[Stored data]
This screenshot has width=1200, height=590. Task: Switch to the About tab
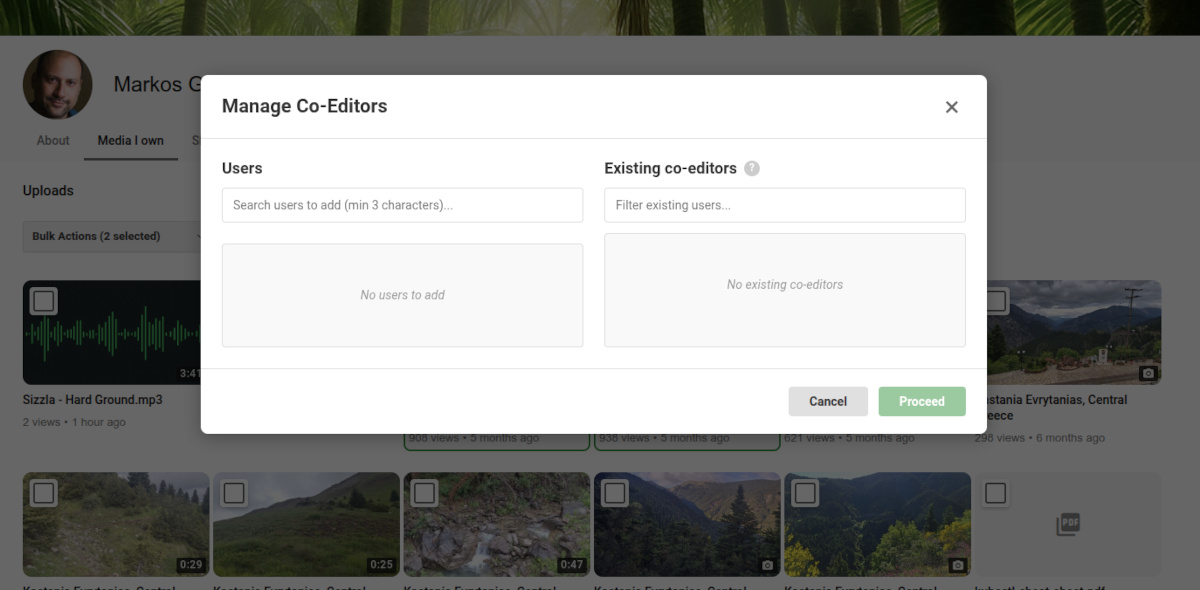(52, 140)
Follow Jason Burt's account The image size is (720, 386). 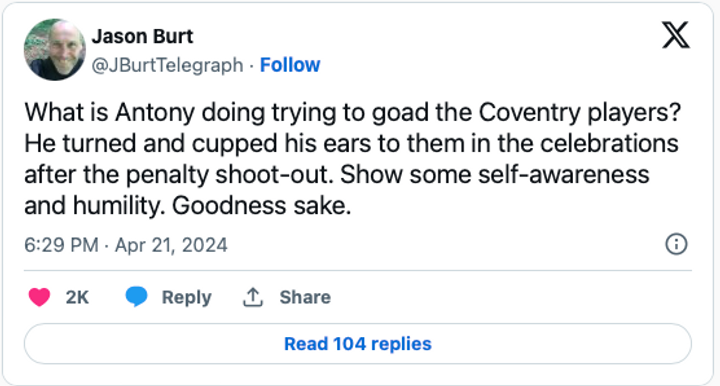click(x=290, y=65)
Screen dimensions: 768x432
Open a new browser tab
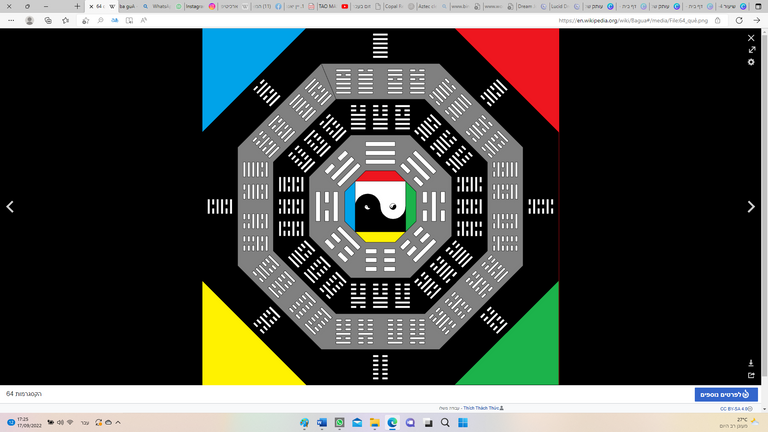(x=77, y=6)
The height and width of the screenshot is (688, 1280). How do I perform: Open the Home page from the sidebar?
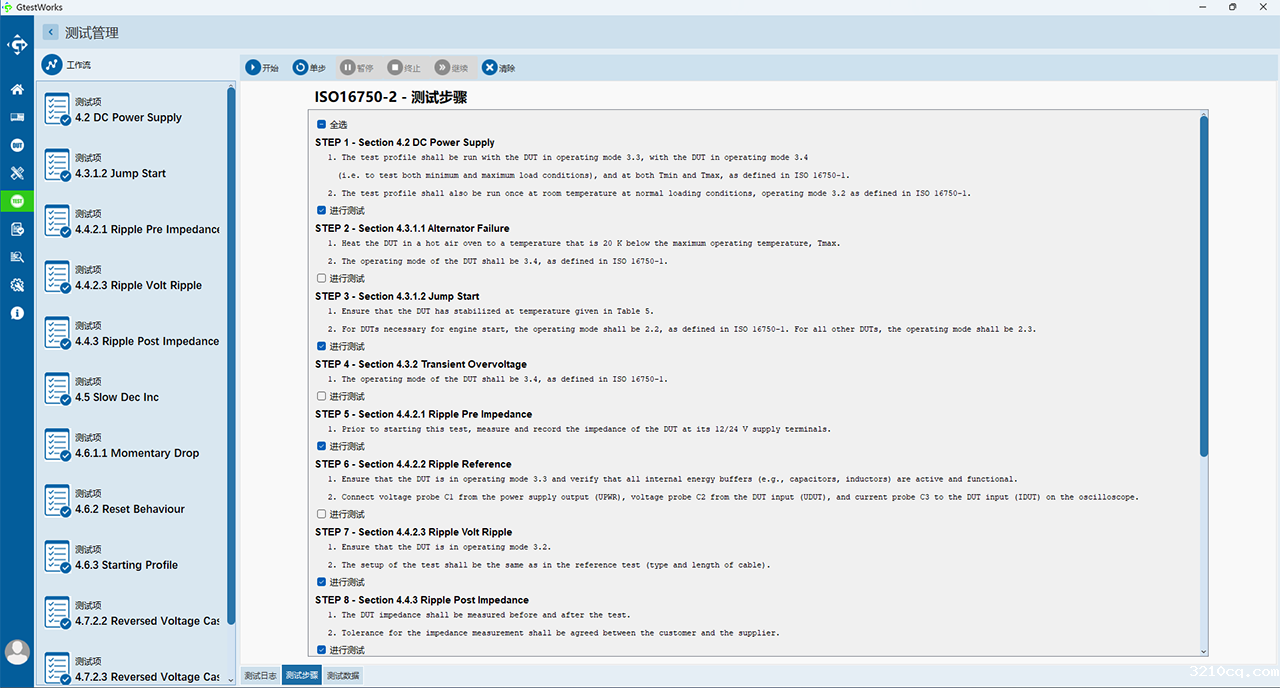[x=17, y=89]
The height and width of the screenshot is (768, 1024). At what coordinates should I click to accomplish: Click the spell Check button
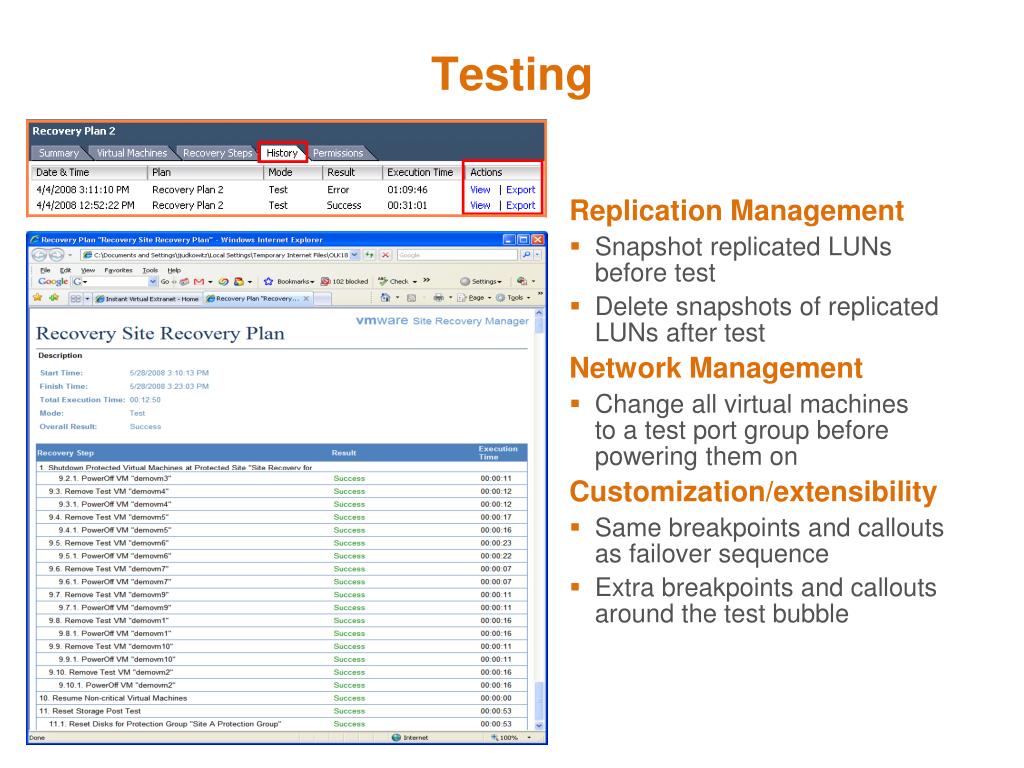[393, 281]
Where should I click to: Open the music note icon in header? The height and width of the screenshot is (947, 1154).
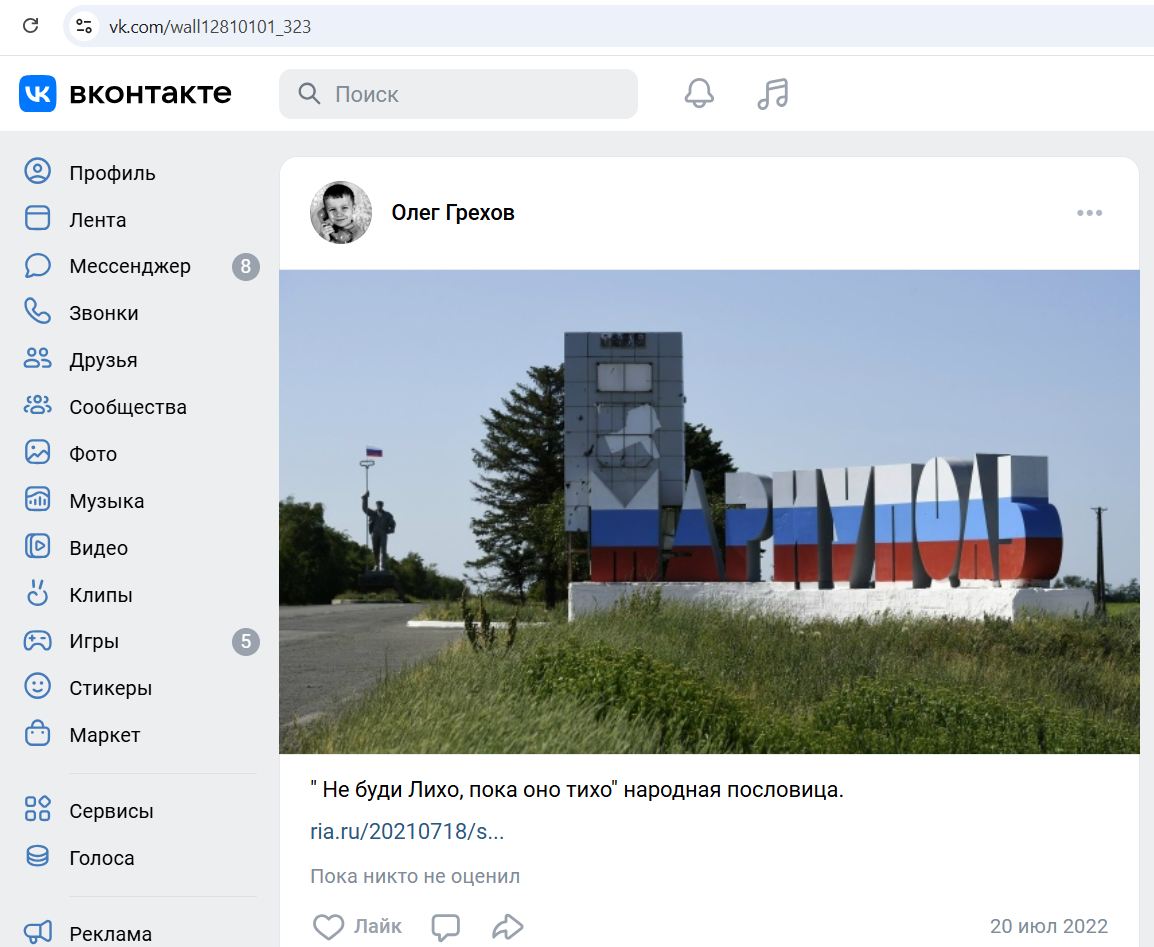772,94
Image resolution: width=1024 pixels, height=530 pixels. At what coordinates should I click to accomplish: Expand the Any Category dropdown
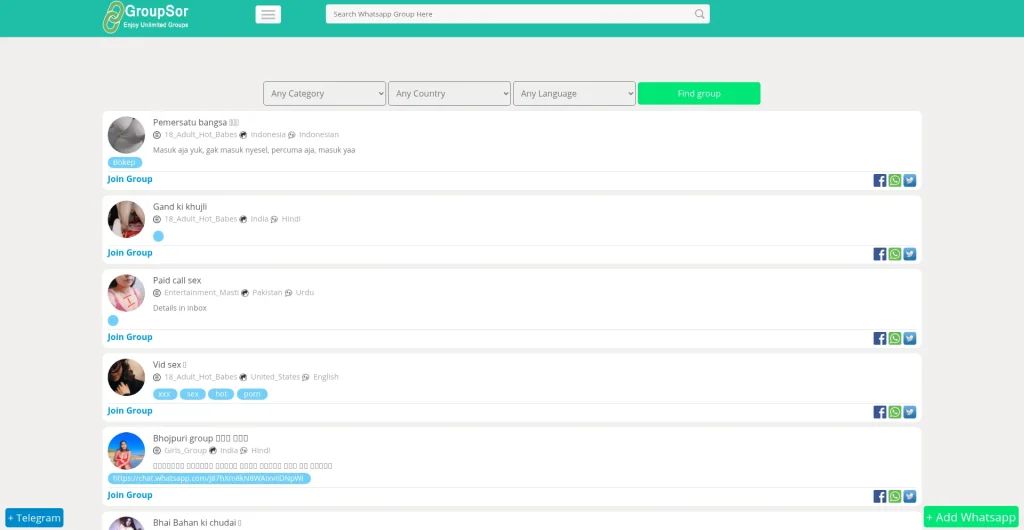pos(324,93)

_Prompt_
Extract the material word for word, from the line containing "The height and width of the screenshot is (768, 1024)." through the end, and leave the pictures out.

_The reply_
The height and width of the screenshot is (768, 1024). At what coordinates should I click to accomplish: Click the spell Check button
[393, 281]
Where should I click to: Open the music note icon in header? The height and width of the screenshot is (947, 1154).
772,94
Image resolution: width=1024 pixels, height=530 pixels. At what coordinates should I click to accomplish: Expand the Any Category dropdown
pos(324,93)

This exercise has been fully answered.